On top of this, the film’s scenes are dreary, portentous, lacking energy. Every scene proceeds like a tableau, characters consciously playing roles, as if they know the cameras are there. And they go on interminably, like Ibsen plays. This is even true of the battle scenes: the icy set-piece of Austerlitz, with cannonballs crashing into a frozen river to destroy the Austrian army, oversells its action. The audience is constantly getting the point well before the scene ends.

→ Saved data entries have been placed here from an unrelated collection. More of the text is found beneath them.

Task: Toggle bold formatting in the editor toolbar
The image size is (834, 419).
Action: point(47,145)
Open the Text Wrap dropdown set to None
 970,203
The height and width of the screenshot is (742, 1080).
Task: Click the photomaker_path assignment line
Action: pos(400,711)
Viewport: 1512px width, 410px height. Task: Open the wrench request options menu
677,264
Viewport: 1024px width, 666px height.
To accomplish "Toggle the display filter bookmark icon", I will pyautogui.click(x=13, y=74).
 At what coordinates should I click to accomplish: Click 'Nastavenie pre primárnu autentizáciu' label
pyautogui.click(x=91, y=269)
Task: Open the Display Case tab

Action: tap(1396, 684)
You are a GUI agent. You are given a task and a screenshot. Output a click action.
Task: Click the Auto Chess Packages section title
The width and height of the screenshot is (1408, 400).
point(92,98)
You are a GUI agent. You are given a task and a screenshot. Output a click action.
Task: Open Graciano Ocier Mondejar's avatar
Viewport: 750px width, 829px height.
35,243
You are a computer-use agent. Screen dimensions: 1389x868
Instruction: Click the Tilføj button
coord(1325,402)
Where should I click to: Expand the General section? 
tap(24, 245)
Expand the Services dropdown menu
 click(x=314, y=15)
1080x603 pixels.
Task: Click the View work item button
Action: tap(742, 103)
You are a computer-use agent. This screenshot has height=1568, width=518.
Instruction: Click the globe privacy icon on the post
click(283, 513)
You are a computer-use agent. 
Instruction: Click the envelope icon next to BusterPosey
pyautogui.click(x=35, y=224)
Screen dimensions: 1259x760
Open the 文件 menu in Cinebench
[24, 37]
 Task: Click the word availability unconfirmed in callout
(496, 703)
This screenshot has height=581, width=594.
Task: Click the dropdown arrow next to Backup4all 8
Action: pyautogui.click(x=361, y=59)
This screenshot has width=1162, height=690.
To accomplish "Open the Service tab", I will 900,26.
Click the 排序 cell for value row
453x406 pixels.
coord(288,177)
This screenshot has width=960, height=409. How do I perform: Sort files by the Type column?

This is a shame, as some of the casting choices are enjoyable. Not, however, the lead role. Joaquin Phoenix is an actor suited to certain kinds of parts, conveying certain kinds of emotions. Joaquin Phoenix does tortured, he does embittered, he does malevolent and pathetic, he even does comic in certain circumstances. He does not do charismatic heroism. When Talleyrand tells him that the British think of him as a “Corsican thug”, when Josephine tells him he’s a brute, it’s hard to argue with them. We see a few moments of bizarre comical self-restraint peppered with petulant cruelty. There is nothing to admire in this sweaty killer of men, which raises the question of why Scott bothered to make a movie about him.
Finally, the film is dull even to look at. One gets a sense that Scott was trying emulate Stanley Kubrick (who had his own dreams of a Napoleon epic in the 60’s, smothered in the crib by the studio), whose Barry Lyndon used natural light or candlelight to give us the sense of the 18th century. That’s fine for a dense tragicomedy. But even the battles in this movie look like the film stock got left in a swamp. Everything is grey and cold, everything is grimy and joyless. Nothing of what Napoleon fought to establish, nothing of what his enemies fought to preserve, is given a minute’s reflection. A Telenovela could have told this story better.